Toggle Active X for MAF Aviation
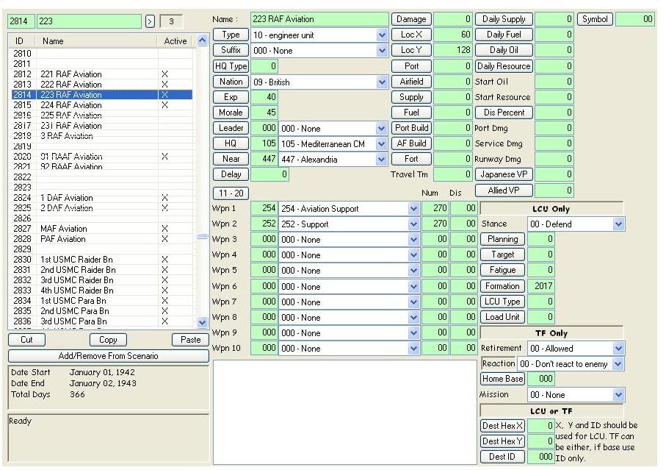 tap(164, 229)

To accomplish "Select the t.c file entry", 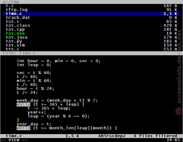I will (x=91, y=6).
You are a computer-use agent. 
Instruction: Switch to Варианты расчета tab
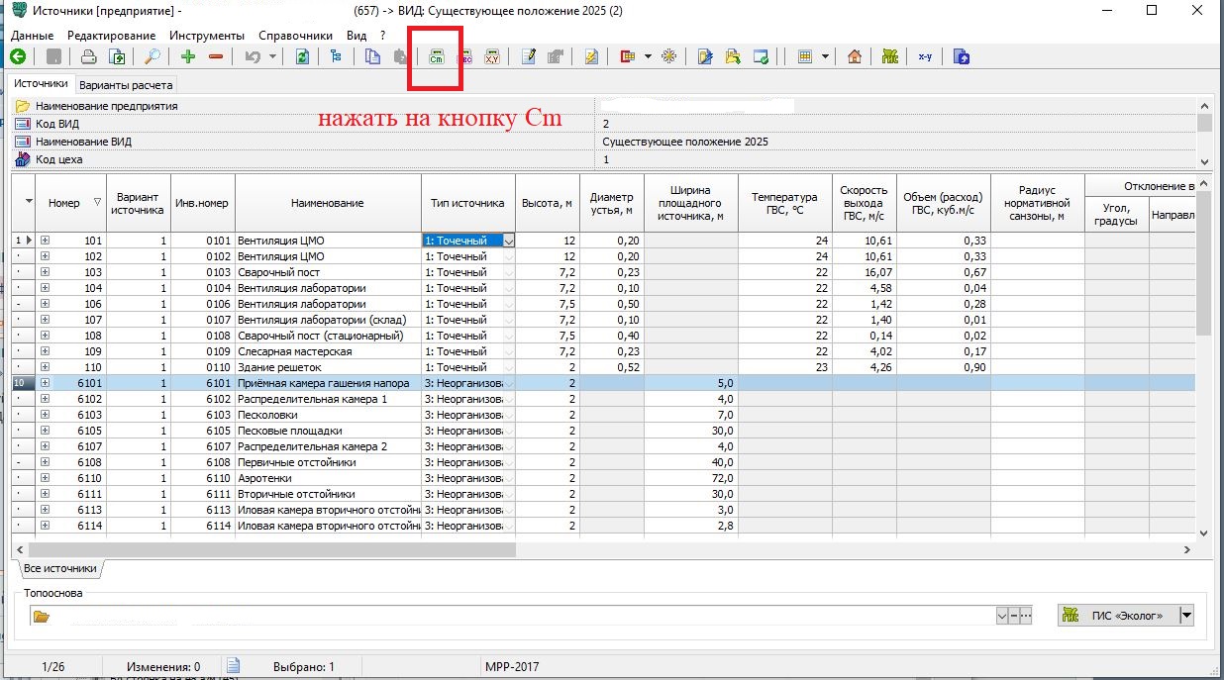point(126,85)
--
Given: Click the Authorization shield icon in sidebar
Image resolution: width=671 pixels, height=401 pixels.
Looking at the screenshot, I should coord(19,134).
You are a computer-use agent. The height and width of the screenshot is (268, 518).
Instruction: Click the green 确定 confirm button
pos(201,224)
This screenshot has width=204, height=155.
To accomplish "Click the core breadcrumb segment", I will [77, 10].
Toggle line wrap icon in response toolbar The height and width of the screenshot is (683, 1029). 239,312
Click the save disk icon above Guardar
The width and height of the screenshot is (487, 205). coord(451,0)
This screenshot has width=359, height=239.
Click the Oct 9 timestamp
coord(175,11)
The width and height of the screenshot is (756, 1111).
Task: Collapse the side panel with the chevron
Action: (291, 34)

§ **Problem statement**
When the word "This" occurs in a line above, list that line.

§ **Output of the task**
This screenshot has width=204, height=155.
This screenshot has width=359, height=239.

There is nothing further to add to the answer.